Without a doubt, the main attraction of War Horse is not the plot, which rambles across the battlefields of Western Europe, but the puppets. Created by Basil Jones and Adrian Kohler of the Handspring Puppet Company of Cape Town, the two main horses, Joey and Topthorn, are magnificent larger-than-life beasts. Creatures of cane, gauze and wire, the only realistic thing about them are their glass eyes, which reflect the stage lights. The puppets have a deliberately unfinished appearance, but although they don’t really look like real horses, their movements effectively mimic those of an animal, enabling the puppeteers to communicate feelings such as curiosity, contentment, and fear. Each horse has three puppeteers who give life to its head, heart and hind parts. And it’s this acting that gives the show its emotional punch.
One of the story’s several contradictions is that you end up feeling more for the horses than for the humans. As a show, it has its fair share of spectacle, with not only large puppet horses, but also terrific moments of warfare, with thunderous gunfire and frightening explosions. The conflict is forcefully represented, from cavalry charges to a tank bursting onto the stage, a symbol of the end of an era. The other puppets, from the soaring birds to the comedy goose, likewise claim your attention. But what is the play’s message? Although Stafford’s adaptation ignores the main 1960s myth of the Great War — that the soldiers were working-class lions led by upper-class donkeys — he does honour the original’s idea that the animals are neutrals caught in one of humankind’s most monstrous wars. Indeed, the play hates war and loves horses, who come across as more noble and more heroic than any person.
There are numerous moments of brilliant theatre: as well as the cavalry charges and the tank, there’s a wonderful transformation scene in which Joey the fowl, all stiff legs and awkward movements, suddenly becomes a young adult, with a powerful physique and command over nature. Likewise, the village life of Edwardian England is shown as a rather nostalgic pastoral Neverland of folk songs and rural wisdom.

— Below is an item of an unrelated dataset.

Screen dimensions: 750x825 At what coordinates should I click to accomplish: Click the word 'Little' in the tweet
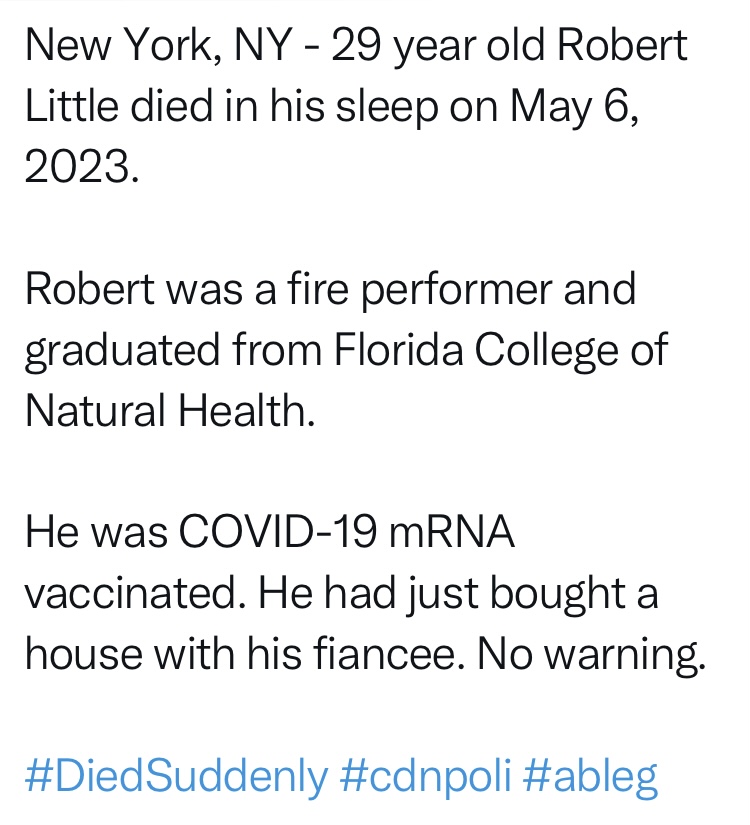click(72, 105)
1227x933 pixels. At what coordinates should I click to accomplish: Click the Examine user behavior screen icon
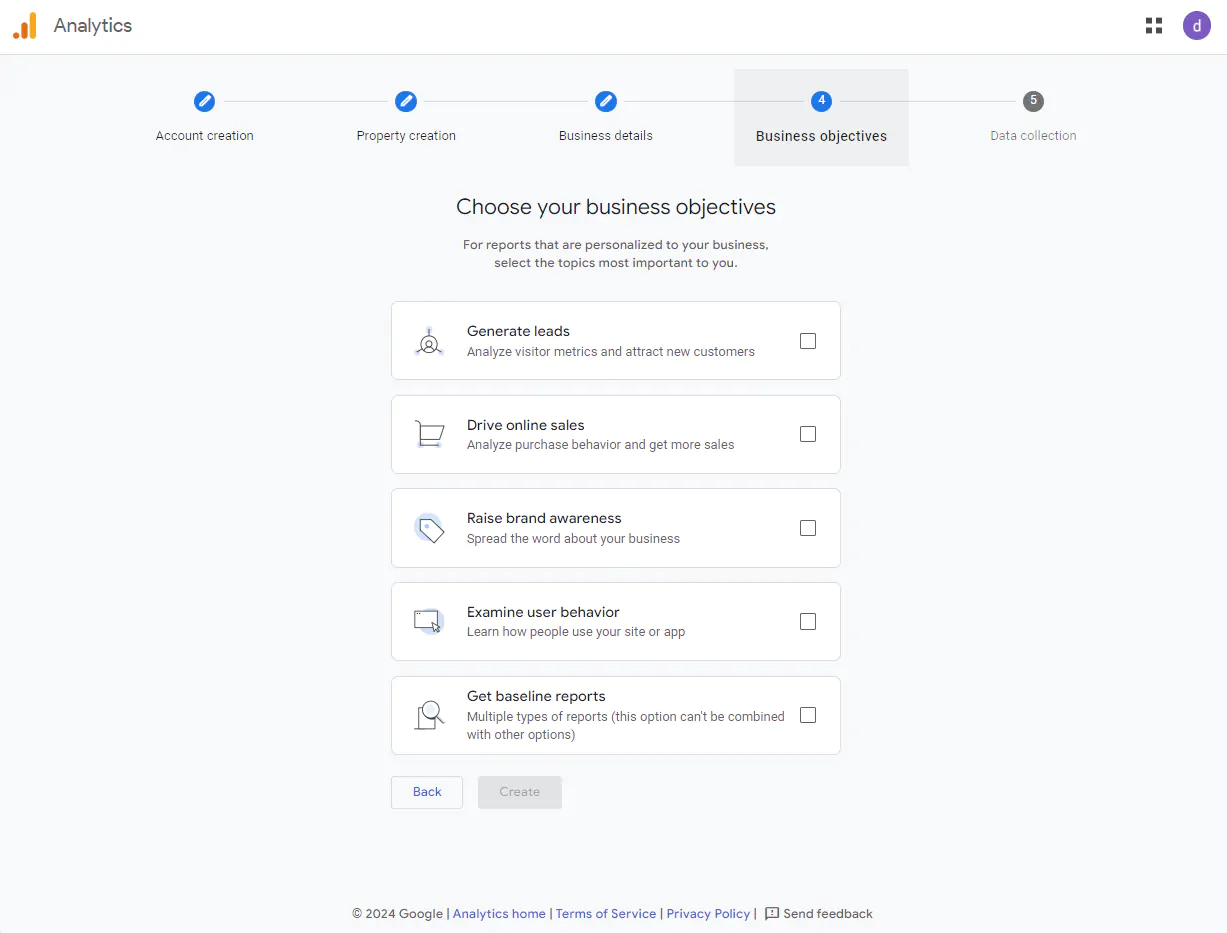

The relationship between Albert and Joey is beautifully drawn, and the Germans are presented as being ordinary human beings and not caricatures. The horrors of trench warfare are not dwelt on, although the animals bear much of the cost of war. As well as human casualties, some horses do die in the grey gloom of the sodden battlefields. And this is true to history.
But if the horses are heroes, some of the people are hardly attractive: Albert (well played by Thomas Dennis) is a good boy, but his father, Ted (Gwilym Lloyd), is a reckless drunk who defies the good sense of his wife Rose (Jo Castleton) to gamble and behave irresponsibly. Billy (Jasper William Cartwright), who is Albert’s cousin, has a cruel streak, as does his father (William Ilkley), who is always goading the susceptible Ted. In Flanders fields, the main German officer, Friedrich Müller (Peter Becker), is scarcely more attractive, although he does have a good rapport with animals, and the locals — mother Paulette (Arinder Sadhra) and little Emilie (Joëlle Brabban) — might have been more sympathetic if the playwright had developed their characters a bit more. Most of the rest of a huge cast are likewise paper thin, but what does that matter? This is a show where the animals rule.